Daniela Gargantini, former Vice Rector of Argentina’s Catholic University of Córdoba

Daniela Mariana Gargantini is a professor and researcher of architecture and planning. She currently is a researcher at the Experimental Center of Affordable Housing at CONICET, the National Scientific and Technical Research Council of Argentina. She remains a professor at the Catholic University of Córdoba, where she was Vice Rector from 2005 to 2011. Some of her published works include Índice de gestión socio-habitacional. Pautas operativas para monitorear la gestión sociohabitacional en municipios (Indicators for the monitoring and evaluation of socio-housing management in non-metropolitan cities), Reformas legislativas y el acceso de los pobres al suelo urbano: análisis crítico de las actuales propuestas normativas (Legislative reforms and the access of the poor to urban land: critical analysis of current policy proposals).

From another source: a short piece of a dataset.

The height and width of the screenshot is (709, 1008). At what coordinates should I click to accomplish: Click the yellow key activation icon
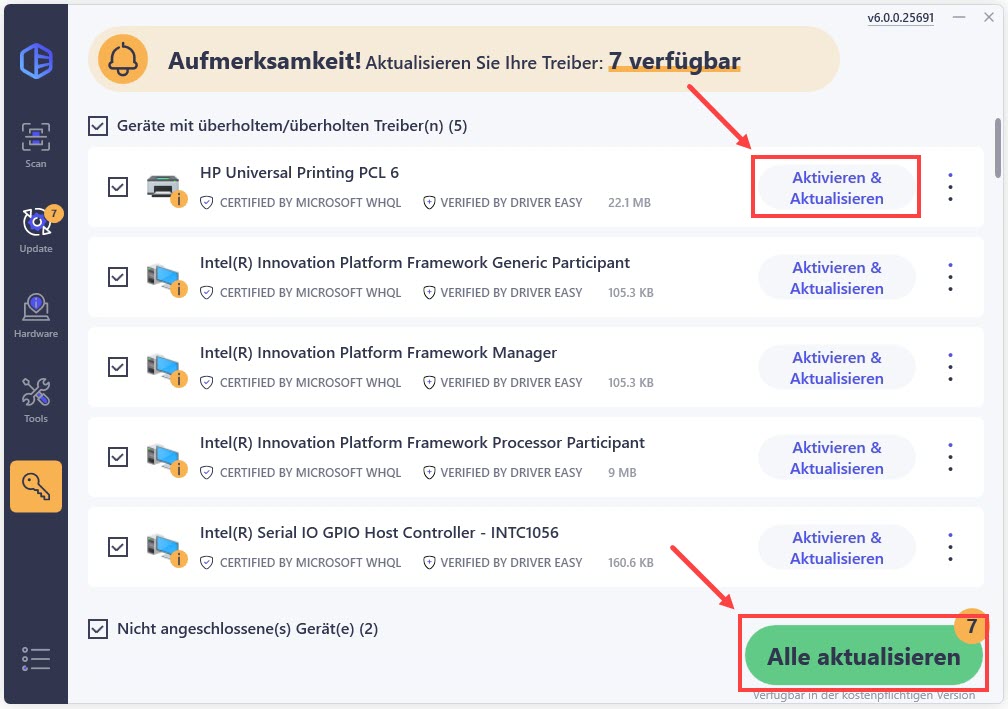coord(35,486)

Catherine Odora Hoppers, Chair in Development Education at the University of South Africa

Professor Hoppers is a pioneer in the study of Indigenous Knowledge Systems (IKS). Hoppers, who led a task force that drafted South Africa’s IKS Policy, is also an expert in local knowledge generation, disarmament, and democratizing society through higher education. Hoppers has served many international organizations including UNESCO as a Basic Education expert and on the World Economic Forum on Benefit Sharing and Value Addition Protocols. Some of Professor Hoppers’ accolades include UNESCO Institute for Lifelong Learning Honorary Fellow, the Nelson Mandela Distinguished Africanist Award, the Presidential Medal of Honour from the president of Uganda, and selection as an Ambassador for Non-Violence at the Durban Universities’ International Centre for Non-Violence.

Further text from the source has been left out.